## start Dataset rows

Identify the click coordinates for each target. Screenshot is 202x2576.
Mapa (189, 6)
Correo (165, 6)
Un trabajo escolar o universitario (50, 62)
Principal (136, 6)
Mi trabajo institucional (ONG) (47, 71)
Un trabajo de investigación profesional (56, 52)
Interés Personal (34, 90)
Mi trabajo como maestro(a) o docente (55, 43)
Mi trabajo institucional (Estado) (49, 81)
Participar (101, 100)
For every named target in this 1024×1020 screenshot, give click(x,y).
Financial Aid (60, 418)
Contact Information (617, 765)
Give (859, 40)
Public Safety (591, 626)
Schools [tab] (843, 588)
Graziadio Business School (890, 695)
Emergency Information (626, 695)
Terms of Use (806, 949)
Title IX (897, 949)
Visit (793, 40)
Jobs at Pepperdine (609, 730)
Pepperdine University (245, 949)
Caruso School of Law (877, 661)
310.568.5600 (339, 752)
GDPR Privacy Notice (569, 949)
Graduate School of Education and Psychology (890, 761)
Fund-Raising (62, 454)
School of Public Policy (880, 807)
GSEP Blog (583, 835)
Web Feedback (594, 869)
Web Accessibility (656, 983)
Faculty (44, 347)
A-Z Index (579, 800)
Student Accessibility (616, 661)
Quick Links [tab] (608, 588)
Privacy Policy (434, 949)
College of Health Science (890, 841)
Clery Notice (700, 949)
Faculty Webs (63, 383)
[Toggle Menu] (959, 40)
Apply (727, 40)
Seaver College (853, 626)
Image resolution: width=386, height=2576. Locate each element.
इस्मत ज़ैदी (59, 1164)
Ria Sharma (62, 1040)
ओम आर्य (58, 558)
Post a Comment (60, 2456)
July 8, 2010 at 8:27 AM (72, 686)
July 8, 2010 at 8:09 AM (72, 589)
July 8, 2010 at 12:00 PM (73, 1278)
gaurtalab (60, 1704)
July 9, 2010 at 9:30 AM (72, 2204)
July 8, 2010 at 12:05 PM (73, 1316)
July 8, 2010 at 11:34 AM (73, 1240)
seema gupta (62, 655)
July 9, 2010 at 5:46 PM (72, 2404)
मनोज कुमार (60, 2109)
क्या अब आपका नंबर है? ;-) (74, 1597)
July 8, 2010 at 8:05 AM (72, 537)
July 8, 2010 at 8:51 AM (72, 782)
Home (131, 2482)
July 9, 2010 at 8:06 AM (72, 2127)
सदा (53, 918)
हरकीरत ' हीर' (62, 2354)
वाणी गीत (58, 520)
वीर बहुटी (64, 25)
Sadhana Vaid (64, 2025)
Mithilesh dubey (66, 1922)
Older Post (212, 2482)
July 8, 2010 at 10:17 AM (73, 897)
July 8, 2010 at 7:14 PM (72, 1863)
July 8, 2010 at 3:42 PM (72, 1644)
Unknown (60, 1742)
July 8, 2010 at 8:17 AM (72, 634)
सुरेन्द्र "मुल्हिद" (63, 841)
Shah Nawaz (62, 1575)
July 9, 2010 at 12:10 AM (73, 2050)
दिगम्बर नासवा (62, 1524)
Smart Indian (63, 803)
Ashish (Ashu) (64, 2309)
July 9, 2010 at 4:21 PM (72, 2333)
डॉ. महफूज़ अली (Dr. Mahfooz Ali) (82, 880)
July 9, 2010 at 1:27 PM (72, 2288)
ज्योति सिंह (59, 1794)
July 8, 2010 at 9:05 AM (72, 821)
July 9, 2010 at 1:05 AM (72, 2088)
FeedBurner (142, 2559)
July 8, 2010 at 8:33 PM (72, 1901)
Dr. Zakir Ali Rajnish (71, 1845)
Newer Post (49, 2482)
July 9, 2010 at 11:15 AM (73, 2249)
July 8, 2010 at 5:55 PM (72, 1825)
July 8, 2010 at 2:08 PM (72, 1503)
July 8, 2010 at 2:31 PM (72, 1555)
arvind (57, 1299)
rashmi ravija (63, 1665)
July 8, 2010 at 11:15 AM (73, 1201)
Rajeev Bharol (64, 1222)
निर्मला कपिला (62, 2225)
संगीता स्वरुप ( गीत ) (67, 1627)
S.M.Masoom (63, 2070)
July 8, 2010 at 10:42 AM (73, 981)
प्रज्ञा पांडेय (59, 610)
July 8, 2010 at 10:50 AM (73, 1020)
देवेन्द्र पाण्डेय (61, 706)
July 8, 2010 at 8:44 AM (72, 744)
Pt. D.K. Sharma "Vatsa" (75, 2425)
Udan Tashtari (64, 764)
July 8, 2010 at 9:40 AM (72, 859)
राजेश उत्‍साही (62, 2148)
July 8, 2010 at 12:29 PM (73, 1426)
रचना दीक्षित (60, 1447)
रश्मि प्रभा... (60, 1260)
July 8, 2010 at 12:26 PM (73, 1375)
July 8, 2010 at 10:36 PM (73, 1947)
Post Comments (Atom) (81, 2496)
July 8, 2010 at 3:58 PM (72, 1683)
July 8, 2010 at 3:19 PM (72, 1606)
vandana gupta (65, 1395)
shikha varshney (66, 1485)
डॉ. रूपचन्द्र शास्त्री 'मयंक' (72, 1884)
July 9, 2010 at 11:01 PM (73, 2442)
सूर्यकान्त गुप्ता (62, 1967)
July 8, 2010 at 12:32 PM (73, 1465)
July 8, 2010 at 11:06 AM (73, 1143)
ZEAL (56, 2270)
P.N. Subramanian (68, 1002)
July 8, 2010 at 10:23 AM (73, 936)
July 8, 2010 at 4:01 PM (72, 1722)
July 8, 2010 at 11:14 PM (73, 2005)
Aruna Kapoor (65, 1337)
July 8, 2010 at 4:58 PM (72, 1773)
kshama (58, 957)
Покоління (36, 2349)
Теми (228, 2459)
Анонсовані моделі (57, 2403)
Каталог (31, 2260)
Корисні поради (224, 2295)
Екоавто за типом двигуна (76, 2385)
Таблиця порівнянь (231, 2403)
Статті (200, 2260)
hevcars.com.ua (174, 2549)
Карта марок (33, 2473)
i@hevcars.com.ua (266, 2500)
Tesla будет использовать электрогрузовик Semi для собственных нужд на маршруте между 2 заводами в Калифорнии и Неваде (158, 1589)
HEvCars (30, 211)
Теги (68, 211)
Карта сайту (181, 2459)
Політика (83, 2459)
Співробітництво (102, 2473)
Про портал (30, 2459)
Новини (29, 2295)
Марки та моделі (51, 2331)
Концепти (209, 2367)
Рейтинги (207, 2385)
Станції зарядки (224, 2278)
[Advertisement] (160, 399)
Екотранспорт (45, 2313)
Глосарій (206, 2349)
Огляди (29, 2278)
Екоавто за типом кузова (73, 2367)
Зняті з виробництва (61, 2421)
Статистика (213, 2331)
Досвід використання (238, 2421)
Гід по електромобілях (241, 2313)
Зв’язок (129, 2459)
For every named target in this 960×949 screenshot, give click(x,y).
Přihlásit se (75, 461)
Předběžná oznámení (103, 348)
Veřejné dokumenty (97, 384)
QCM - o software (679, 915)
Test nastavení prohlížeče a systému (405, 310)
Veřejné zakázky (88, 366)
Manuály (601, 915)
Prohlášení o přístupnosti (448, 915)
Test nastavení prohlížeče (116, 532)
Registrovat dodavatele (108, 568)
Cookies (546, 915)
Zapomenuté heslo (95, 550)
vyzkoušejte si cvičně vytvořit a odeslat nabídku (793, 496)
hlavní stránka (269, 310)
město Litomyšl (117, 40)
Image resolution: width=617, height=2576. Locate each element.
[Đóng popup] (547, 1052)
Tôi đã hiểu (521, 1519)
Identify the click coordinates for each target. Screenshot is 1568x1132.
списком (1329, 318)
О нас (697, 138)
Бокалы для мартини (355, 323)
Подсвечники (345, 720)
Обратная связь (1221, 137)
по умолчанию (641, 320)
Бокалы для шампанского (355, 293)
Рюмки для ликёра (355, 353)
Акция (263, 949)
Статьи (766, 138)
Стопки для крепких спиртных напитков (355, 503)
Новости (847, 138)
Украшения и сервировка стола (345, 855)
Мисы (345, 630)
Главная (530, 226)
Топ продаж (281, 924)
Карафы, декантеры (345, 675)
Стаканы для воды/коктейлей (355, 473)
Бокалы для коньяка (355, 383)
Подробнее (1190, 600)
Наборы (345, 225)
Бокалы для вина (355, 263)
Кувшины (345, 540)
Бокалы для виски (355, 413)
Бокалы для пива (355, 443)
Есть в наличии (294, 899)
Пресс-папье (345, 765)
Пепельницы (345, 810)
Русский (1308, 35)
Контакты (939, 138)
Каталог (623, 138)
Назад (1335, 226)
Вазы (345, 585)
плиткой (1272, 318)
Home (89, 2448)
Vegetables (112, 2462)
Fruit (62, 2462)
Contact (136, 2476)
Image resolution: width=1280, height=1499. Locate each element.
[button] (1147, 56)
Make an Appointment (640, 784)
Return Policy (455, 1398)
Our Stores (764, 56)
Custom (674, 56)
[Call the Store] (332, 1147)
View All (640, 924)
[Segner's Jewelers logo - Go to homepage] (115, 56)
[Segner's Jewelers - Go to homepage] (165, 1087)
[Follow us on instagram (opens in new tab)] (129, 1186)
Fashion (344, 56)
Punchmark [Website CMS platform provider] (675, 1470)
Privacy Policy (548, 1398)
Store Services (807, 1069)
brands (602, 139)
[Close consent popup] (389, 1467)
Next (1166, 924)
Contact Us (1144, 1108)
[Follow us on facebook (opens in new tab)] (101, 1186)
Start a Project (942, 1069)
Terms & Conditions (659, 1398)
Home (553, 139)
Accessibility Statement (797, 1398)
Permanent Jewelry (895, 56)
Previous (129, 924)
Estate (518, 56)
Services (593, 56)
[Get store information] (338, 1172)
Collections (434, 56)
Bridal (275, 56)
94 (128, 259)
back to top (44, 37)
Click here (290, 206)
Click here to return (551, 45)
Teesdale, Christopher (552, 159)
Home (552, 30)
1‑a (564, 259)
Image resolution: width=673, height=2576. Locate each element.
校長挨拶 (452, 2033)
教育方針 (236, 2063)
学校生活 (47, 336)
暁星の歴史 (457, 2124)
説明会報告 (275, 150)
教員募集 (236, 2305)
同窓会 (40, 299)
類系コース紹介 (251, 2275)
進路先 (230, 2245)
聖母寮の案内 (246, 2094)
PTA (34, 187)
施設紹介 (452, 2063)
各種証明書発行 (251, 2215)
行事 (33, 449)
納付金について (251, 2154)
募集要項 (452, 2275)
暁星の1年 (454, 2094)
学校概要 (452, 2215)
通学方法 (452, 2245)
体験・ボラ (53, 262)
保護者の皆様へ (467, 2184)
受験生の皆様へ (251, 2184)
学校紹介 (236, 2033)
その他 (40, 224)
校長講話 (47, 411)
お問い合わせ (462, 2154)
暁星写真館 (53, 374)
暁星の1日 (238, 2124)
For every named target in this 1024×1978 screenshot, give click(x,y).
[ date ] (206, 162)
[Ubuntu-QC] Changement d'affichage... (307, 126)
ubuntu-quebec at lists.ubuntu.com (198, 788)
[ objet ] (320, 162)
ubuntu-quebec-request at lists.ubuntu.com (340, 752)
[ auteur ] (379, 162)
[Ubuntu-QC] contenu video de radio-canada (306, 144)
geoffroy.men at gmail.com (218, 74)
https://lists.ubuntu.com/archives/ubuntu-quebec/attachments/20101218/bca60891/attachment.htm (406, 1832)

## end Dataset rows

Task statement. Copy out the entries from the line containing "Terms & Conditions (659, 1398)" through the end of the entries, word for word, with both ends included.

Answer below.
Terms & Conditions (659, 1398)
Home (553, 139)
Accessibility Statement (797, 1398)
Permanent Jewelry (895, 56)
Previous (129, 924)
Estate (518, 56)
Services (593, 56)
[Get store information] (338, 1172)
Collections (434, 56)
Bridal (275, 56)
94 (128, 259)
back to top (44, 37)
Click here (290, 206)
Click here to return (551, 45)
Teesdale, Christopher (552, 159)
Home (552, 30)
1‑a (564, 259)
Image resolution: width=673, height=2576. Locate each element.
校長挨拶 (452, 2033)
教育方針 (236, 2063)
学校生活 (47, 336)
暁星の歴史 (457, 2124)
説明会報告 (275, 150)
教員募集 (236, 2305)
同窓会 (40, 299)
類系コース紹介 (251, 2275)
進路先 (230, 2245)
聖母寮の案内 (246, 2094)
PTA (34, 187)
施設紹介 (452, 2063)
各種証明書発行 (251, 2215)
行事 (33, 449)
納付金について (251, 2154)
募集要項 (452, 2275)
暁星の1年 (454, 2094)
学校概要 (452, 2215)
通学方法 (452, 2245)
体験・ボラ (53, 262)
保護者の皆様へ (467, 2184)
受験生の皆様へ (251, 2184)
学校紹介 (236, 2033)
その他 (40, 224)
校長講話 (47, 411)
お問い合わせ (462, 2154)
暁星写真館 (53, 374)
暁星の1日 (238, 2124)
For every named target in this 1024×1978 screenshot, give click(x,y).
[ date ] (206, 162)
[Ubuntu-QC] Changement d'affichage... (307, 126)
ubuntu-quebec at lists.ubuntu.com (198, 788)
[ objet ] (320, 162)
ubuntu-quebec-request at lists.ubuntu.com (340, 752)
[ auteur ] (379, 162)
[Ubuntu-QC] contenu video de radio-canada (306, 144)
geoffroy.men at gmail.com (218, 74)
https://lists.ubuntu.com/archives/ubuntu-quebec/attachments/20101218/bca60891/attachment.htm (406, 1832)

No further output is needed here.